§ **YANG HARUS DIKERJAKAN**
(a) Salin dengan tepat bagian teks tentang Kampung Pangan di Pesantren Cipasung, mulai dari "Sony Sonjaya menyoroti" dan berakhir pada "harga bahan pangan.".
(b) Teruskan teks tentang Kampung Pangan di Pesantren Cipasung setelah kalimat terakhirnya.

§ **TEKS LATIHAN**
– Sebuah langkah strategis untuk menjaga ketahanan pangan nasional baru saja dimulai dari lingkungan pesantren Cipasung Kecamatan Singaparna Kabupaten Tasikmalaya.
Wakil Kepala Badan Gizi Nasional (BGN), Irjen Pol Sony Sonjaya, S.I.K., secara resmi menetapkan Pondok Pesantren Cipasung sebagai contoh “Kampung Pangan” dalam acara Mauidhoh Khasanah yang mengenang 100 Hari Almaghfurlah KH Koko Komarudin Ruhiat, menyambut 100 Tahun Pondok Pesantren Cipasung pada hari Kamis, 27 November 2025 malam.
Inisiatif ini bukan hanya sekadar upacara, tetapi merupakan tindakan cepat untuk mengatasi kebutuhan mendesak akan pasokan bahan pangan bagi dapur Satuan Pelayanan Pemenuhan Gizu (SPPG) di tengah berjalannya program Makan Bergizi Gratis (MBG).
Sejak diperkenalkan oleh Presiden Prabowo Subianto pada Februari 2025, program MBG telah mengalami pertumbuhan yang pesat. Informasi terkini menunjukkan bahwa sudah terdapat 16.000 dapur SPPG yang beroperasi dan memberikan layanan kepada 44 juta penerima manfaat di seluruh Nusantara.
Sony Sonjaya menyoroti tantangan nyata yang terjadi di lapangan, yaitu hukum permintaan dan penawaran. Besarnya kebutuhan akan dapur SPPG mulai memengaruhi stok di pasar tradisional serta menyebabkan kenaikan harga bahan pangan.

(Catatan dari sebuah dataset)

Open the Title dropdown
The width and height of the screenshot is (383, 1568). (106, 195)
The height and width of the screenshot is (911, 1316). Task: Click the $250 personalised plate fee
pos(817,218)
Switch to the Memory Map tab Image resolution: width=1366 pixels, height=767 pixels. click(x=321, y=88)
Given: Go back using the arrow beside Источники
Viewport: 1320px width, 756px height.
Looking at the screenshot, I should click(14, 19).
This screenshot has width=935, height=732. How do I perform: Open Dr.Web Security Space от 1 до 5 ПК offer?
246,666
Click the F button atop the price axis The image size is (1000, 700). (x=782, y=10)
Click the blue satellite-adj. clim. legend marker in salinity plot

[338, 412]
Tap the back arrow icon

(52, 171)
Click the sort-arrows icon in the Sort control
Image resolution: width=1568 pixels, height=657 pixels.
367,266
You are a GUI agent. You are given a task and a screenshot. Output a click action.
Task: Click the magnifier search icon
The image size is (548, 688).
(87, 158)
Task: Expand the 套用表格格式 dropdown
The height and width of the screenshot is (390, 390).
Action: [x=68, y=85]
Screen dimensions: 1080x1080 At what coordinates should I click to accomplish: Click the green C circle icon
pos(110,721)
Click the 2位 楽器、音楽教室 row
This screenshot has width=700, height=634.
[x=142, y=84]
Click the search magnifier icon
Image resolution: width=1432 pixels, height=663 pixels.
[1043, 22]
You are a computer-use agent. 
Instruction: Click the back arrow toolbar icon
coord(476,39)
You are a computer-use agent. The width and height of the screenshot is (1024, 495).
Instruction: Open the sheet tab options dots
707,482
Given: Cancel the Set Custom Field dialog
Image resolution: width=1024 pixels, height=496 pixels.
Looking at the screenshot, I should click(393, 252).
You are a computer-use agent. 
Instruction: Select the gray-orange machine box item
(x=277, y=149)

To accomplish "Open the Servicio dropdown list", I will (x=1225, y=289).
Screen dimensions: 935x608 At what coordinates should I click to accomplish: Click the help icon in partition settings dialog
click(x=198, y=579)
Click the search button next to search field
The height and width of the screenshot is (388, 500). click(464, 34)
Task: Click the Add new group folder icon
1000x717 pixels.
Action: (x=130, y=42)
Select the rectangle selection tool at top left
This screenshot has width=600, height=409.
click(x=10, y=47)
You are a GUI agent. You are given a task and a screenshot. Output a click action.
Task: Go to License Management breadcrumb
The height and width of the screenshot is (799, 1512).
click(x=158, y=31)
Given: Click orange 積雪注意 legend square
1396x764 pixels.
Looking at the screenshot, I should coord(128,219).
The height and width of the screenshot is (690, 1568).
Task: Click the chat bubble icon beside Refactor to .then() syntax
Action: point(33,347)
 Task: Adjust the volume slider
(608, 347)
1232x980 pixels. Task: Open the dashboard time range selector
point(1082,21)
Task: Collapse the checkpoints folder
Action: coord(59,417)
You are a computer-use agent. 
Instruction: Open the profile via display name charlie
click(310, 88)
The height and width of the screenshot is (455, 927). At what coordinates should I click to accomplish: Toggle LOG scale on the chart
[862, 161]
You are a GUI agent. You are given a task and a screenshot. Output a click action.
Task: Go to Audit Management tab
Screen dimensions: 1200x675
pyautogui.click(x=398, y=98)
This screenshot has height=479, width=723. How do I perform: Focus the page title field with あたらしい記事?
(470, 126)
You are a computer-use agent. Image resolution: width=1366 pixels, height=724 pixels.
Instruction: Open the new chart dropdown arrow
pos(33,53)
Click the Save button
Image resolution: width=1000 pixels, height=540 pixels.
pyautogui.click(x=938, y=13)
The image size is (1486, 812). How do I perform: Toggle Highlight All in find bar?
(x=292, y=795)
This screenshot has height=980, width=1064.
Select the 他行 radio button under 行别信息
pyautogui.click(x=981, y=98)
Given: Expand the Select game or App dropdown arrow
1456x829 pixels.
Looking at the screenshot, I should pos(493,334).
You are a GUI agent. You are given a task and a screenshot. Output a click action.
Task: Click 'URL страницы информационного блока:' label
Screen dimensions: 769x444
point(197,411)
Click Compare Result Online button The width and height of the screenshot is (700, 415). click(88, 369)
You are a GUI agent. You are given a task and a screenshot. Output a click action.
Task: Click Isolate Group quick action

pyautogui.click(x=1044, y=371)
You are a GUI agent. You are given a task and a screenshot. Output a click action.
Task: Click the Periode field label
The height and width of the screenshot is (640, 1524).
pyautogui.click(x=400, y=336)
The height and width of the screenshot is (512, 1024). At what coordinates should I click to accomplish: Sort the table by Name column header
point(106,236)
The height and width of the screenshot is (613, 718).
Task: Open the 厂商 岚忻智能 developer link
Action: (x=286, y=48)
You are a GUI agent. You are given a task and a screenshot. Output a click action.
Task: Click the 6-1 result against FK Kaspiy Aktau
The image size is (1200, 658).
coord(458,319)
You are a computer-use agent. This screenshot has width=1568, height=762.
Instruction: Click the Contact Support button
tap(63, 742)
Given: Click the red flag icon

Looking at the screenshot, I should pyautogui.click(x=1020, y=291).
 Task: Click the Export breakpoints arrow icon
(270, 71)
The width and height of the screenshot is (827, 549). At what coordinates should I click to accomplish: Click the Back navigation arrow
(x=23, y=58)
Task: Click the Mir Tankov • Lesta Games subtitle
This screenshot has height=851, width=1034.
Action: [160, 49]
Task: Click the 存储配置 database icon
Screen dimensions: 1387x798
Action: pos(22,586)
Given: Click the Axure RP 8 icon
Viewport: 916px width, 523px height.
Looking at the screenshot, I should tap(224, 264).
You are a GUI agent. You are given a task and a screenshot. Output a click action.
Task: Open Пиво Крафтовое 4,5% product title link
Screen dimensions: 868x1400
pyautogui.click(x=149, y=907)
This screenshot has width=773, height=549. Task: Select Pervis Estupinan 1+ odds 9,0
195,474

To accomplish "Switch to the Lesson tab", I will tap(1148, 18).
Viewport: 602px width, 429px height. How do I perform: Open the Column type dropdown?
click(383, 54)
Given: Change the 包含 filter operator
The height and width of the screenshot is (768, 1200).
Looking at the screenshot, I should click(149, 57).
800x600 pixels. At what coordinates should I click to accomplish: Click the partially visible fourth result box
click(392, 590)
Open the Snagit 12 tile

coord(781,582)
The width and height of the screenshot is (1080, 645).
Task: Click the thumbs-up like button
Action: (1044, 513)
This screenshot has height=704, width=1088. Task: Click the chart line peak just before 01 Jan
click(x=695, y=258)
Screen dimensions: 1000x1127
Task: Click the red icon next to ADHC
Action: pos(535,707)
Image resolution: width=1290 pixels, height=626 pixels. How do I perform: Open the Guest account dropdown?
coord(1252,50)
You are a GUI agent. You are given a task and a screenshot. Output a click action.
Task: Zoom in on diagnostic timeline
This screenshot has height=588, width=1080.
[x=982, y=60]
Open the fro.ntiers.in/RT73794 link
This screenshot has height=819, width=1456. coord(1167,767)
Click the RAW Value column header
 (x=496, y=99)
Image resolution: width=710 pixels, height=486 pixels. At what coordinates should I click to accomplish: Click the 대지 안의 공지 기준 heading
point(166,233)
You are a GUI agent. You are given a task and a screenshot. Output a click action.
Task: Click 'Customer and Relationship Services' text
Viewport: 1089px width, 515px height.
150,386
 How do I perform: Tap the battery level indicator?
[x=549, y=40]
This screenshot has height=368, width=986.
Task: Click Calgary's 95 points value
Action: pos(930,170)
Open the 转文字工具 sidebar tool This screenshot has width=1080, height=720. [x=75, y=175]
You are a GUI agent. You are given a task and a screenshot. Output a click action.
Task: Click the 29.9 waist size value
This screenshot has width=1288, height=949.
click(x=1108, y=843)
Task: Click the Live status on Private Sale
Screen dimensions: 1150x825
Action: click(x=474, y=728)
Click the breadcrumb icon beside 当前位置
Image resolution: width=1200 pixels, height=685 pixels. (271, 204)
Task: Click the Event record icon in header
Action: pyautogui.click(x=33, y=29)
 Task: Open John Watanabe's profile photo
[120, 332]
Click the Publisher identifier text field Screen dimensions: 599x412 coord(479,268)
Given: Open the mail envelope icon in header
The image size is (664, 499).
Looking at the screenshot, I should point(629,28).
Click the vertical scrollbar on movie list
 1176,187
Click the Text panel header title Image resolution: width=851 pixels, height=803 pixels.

§ **JAWABAN DI BAWAH**
(a)
Sony Sonjaya menyoroti tantangan nyata yang terjadi di lapangan, yaitu hukum permintaan dan penawaran. Besarnya kebutuhan akan dapur SPPG mulai memengaruhi stok di pasar tradisional serta menyebabkan kenaikan harga bahan pangan.

(b)
“Wortel, kacang panjang, dan buncis harganya sudah mahal. Ini bisa menjadi masalah jika kita tidak mempersiapkan pasokan sendiri di lingkungan pesantren. Dapur-dapur yang ada tidak boleh hanya mengandalkan pasar tradisional yang biasanya melayani kebutuhan rumah tangga,” tegas Sony.
Memanfaatkan Lahan Tidur
Solusi yang diusulkan BGN sangat efisien dengan memanfaatkan lahan kosong di sekitar pesantren. Sony menegaskan bahwa tidak boleh ada lahan di lingkungan pesantren yang terabaikan atau tidak dimanfaatkan.
Pemanfaatan lahan di sekitar asrama untuk menanam sayuran yang cepat berbuah seperti kangkung darat dan pakcoy atau jenis lainnya yang dibutuhkan oleh dapur SPPG. Selain itu, penerapan sistem hidroponik di depan asrama dilakukan demi efisiensi penggunaan lahan.
Dengan metode ini, dapur SPPG di Cipasung tidak perlu bersaing memperoleh persediaan dengan masyarakat luas di pasar tradisional, sehingga harga tetap stabil.
Selain sekadar menanam sayuran, Sony Sonjaya mengusulkan pengintegrasian program ini dengan konsep Santripreneur. Ia berharap santri Cipasung tidak hanya menjadi penghafal Al-Qur’an yang baik, tetapi juga wirausaha yang berkarya.
“Santri yang menghafal Al-Qur’an sangat luar biasa. Namun, jika mereka juga mampu memenuhi kebutuhan sehari-hari, itu jauh lebih luar biasa,” kata Sony memotivasi.
Dengan adanya kemungkinan penambahan dapur SPPG sebanyak 2 hingga 3 unit di Cipasung, kesempatan ekonomi terbuka lebar. Para santri bisa menjadi sumber utama bahan pangan, membentuk sistem ekonomi mandiri di dalam pesantren.
Efek Pengganda bagi Masyarakat Sekitar
KH Deni Sagara, Khodumul Majlis Majelis Dzikir dan Sholawat Pesantren Cipasung menyampaikan bahwa “virus positif” ketahanan pangan ini telah menyebar kepada masyarakat sekitar pesantren.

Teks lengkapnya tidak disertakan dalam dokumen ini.